## Extrait du document
^^^^

Et bien sûr vous pouvez voir le résultat final en haut à gauche de la page ^^

La bannière

Je me suis mis en tête de créer une bannière pour ma chaîne voire des cartes de visite, en écrivant “dr Apeiron” avec des symboles mathématiques, un peu dans le style Leet :

  • Le premier d pouvait être un “d rond” (comme pour les dérivées partielles) et le A un delta majuscule, ce qui est un hommage à la fois au calcul infinitésimal et à la physique.
  • Le i peut être un $1$ et le o un $0$, en hommage à la calculabilité et à l'informatique. Samae m'a conseillé de les redimensionner4) au même niveau que les autres lettres minuscules pour que le résultat final soit plus agréable à l’œil, et que les chiffres soient écrits en monospace pour faire penser à un terminal.
  • Osiris m'a suggéré que le n final soit un $\pi$. En plus il y a la “blague” qu'il y a deux r dans le pseudo ($2 \pi r$ ou $\pi r^2$ fonctionnent tous les deux dans ce cas). J'aurais préféré un $\tau$, mais c'est vrai que l'hommage à la géométrie est ici tout trouvé…
  • Enfin, je trouvais bon le conseil de Samae d'essayer de glisser mon logo dans ma bannière. Au final cela aurait été illisible, mais en faisant des tests j'ai trouvé comment lier le p et le e pour faire apparaître l'infini, que j'ai mis en bleu pour qu'il reste au milieu du nom noir sur fond blanc.

^^^^

## Données enregistrées
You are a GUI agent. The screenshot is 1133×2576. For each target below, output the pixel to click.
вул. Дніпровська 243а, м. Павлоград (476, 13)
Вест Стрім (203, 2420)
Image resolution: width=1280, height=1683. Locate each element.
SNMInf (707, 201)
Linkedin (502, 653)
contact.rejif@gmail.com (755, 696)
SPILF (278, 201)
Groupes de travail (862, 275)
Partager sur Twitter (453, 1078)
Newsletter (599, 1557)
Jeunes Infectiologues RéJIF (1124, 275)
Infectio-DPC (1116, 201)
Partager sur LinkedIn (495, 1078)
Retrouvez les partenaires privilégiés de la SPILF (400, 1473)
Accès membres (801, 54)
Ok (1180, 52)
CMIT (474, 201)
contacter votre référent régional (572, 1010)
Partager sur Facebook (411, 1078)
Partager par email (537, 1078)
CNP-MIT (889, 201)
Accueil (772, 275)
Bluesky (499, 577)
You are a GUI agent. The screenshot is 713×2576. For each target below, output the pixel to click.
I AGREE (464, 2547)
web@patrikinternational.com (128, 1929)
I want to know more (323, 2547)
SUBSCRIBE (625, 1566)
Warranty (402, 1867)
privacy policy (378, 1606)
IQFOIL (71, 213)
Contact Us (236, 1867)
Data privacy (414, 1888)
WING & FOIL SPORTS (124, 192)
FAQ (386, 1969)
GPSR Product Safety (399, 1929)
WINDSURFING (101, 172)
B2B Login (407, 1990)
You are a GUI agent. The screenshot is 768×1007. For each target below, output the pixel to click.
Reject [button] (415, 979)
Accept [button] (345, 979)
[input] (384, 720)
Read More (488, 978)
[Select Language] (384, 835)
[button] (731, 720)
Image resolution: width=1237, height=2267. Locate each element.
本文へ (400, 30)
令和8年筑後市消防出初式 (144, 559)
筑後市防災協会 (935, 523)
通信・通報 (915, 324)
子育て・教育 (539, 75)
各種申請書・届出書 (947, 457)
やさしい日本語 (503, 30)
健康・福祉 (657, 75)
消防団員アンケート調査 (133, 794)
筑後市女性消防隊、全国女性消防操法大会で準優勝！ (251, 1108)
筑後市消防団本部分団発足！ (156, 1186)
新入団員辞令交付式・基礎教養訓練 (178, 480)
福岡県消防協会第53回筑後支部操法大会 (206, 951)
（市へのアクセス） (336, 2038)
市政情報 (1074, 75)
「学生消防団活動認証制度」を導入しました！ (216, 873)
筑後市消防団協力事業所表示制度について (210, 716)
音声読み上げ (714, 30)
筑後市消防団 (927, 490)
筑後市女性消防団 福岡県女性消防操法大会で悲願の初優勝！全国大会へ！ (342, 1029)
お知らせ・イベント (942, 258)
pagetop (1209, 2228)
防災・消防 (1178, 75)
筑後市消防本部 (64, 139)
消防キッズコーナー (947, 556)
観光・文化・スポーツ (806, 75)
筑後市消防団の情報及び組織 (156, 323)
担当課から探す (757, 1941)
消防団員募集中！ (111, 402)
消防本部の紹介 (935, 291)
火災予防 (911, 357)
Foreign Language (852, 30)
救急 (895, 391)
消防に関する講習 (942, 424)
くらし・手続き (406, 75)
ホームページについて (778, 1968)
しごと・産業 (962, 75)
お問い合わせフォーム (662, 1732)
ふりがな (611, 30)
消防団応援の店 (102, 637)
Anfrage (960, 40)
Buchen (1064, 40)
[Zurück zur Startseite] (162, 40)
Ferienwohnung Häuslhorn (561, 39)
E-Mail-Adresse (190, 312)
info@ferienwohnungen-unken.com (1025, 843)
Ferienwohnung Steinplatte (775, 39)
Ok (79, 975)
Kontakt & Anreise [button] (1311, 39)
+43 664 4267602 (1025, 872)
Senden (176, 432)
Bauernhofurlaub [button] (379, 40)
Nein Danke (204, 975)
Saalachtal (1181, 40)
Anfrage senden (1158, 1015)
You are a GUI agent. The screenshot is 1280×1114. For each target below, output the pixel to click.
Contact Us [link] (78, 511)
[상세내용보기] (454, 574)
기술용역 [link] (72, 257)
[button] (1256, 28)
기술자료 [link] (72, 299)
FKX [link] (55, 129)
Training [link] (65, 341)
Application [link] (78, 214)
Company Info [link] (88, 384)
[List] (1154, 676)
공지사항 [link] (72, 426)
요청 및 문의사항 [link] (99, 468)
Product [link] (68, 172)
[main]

^^^^

## Consigne de travail 1
Dressez la liste des substitutions retenues pour la bannière dans l'extrait du document. Pour chacune, indiquez la ou les lettres concernées et le symbole qui les remplace.
## Consigne de travail 2
D'après l'extrait du document, qui a suggéré de remplacer le n final par π ?
## Consigne de travail 3
Selon l'extrait du document, pourquoi les chiffres 1 et 0 devaient-ils être redimensionnés et écrits en monospace ?

## Zone de réponse 1
- d (le premier) : un « d rond », comme pour les dérivées partielles
- A : un delta majuscule
- i : le chiffre 1
- o : le chiffre 0
- n (le final) : π
- p et e liés : le symbole de l'infini

## Zone de réponse 2
C'est Osiris qui l'a suggéré.

## Zone de réponse 3
Ils devaient être ramenés au même niveau que les autres lettres minuscules pour que le résultat final soit plus agréable à l'œil. L'écriture en monospace devait faire penser à un terminal.